During 2014 and 2015, the Taxpayer sought to claim the ETI in respect of qualifying employees. However, the Commissioner for the South African Revenue Service (SARS) disallowed the ETI claims for the months February, March and April in the relevant years on the basis that the qualifying employees were paid less than the minimum amount stipulated in the SD during those months. After the Taxpayer raised an objection, SARS allowed the ETI claim only in respect of those employees who were members of the Union. In addition, SARS disallowed the ETI claims for those employees who had taken unpaid leave, which claims had been based on the pro-rata wages paid to the employees for the days worked.


The Tax Court explained that the ETI is a tax incentive provided to employers in order to encourage job creation for employees younger than 30 years of age. The incentive is received by the employer by withholding a portion of the employees’ tax payable by the employer or being reimbursed an amount as set out in s10(2) of the Act. In terms of s4(1) of the Act, an employer may not claim the ETI in respect of an employee for a specific month if the wage paid to that employee in respect of that month is less than the amount payable by virtue of a wage regulating measure applicable to that employer.

The Tax Court held that both the SD and the collective agreement entered into between the Taxpayer and the Union are wage regulating measures.

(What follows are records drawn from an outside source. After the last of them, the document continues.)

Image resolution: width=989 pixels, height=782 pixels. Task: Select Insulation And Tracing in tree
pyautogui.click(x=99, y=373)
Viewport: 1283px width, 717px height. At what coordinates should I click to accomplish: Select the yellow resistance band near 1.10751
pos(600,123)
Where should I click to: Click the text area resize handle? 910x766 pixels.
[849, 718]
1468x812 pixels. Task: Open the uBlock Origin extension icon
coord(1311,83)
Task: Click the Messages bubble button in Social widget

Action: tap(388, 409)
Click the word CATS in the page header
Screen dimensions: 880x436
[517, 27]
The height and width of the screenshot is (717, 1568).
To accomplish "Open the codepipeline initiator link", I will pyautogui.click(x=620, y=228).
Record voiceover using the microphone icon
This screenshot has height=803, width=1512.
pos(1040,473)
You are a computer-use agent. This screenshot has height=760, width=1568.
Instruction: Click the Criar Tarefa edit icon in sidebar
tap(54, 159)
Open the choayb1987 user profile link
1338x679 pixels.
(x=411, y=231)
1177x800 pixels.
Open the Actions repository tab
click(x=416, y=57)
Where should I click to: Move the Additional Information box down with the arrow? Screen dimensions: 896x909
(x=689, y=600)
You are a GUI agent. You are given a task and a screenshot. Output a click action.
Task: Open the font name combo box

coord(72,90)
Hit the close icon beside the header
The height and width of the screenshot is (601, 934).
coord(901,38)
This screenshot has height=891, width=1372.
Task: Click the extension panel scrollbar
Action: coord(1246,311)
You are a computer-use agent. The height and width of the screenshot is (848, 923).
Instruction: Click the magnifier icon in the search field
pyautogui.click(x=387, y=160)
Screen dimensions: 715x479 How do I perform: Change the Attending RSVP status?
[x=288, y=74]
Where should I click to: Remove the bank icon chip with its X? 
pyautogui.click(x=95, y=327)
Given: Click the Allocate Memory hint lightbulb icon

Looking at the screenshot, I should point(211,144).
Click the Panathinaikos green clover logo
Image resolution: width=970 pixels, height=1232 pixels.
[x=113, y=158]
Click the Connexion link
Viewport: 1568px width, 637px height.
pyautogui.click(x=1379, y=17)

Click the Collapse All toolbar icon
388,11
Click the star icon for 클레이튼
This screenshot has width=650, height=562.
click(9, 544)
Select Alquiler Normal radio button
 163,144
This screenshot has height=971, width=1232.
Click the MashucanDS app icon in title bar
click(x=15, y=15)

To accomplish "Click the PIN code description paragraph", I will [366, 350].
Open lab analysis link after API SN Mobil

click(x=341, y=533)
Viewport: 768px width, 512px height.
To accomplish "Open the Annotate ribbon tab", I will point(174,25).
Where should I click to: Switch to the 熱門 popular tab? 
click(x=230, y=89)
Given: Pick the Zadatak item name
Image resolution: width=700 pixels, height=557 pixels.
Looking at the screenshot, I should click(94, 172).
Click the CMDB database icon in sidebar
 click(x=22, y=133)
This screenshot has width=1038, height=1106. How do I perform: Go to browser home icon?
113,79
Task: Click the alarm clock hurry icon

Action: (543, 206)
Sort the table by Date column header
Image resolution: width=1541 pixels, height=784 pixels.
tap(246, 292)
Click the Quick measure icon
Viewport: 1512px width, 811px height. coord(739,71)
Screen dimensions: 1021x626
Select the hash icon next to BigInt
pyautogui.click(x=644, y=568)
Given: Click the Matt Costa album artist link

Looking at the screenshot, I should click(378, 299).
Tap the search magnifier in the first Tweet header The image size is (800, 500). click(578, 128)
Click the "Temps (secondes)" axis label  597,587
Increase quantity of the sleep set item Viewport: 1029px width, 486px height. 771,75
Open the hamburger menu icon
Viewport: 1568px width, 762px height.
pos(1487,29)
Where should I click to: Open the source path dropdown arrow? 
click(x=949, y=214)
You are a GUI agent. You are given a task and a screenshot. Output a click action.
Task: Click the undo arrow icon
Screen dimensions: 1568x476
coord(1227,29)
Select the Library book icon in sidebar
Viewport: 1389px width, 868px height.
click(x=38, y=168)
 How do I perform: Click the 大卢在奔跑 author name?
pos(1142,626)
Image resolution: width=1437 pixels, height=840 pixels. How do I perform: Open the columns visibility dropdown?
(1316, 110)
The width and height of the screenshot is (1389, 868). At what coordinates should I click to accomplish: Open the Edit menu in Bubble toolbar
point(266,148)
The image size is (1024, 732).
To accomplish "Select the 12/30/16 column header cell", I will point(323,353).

As the collective agreement was not concluded in a bargaining council, it could not be formally extended to non-parties to the bargaining council in terms of s32 of the Labour Relations Act 66 of 1995 (LRA). However, the Tax Court found that there is no provision that prohibits the extension of such an agreement to non-unionised employees where such extension is voluntary.

The Taxpayer contended that it had elected to extend the agreement (without any objection by the employees) and treat all employees in a similar fashion in order to avoid labour relations chaos and to achieve commercial efficiency. The Tax Court accepted this contention and agreed that different treatment among unionised and non-unionised employees would create a risk of workplace conflict.

During the proceedings, SARS accepted that the wage increase prescribed by the SD could be paid retrospectively to members of the Union by virtue of the collective agreement. The Tax Court also stated that although the Act does not make provision for a retrospective application of the payment of a minimum wage, it is apparent that retrospective payment of wages was expressly contemplated by the Act, as an accrued right to remuneration is a right to remuneration which is not paid but is payable.

Furthermore, the Tax Court held that, given the voluntary extension of the collective agreement by the Taxpayer and SARS’s acknowledgment that the ETI may be determined retrospectively, the Taxpayer was entitled to claim the ETI in respect of all employees for the months of February, March and April 2014 and 2015.

Regarding the ETI claims for employees who had taken unpaid leave, the Tax Court also held that the ETI is applicable to employees who have not worked a full calendar month where their remuneration, had they worked for a full month, fell within the prescribed minimum wage threshold. The Tax Court held that from the definition of “monthly remuneration” in s1(1) of the Act and the provisions of s7(5) of the Act, it is apparent that the Act expressly contemplates that an employer may employ a qualifying employee for part of a month and that the calculation of an employee’s notional monthly remuneration, had he or she worked a full month, is necessary to determine whether the employee is a “qualifying employee in respect of a month” in terms of s2(2) of the Act. In such a case, the ETI is claimed on a pro-rata basis of the days actually worked.

The Tax Court therefore upheld the appeal and set aside the additional assessments issued by SARS against the Taxpayer for the January 2014 to February 2015 periods, as well as the penalties and interest that were imposed.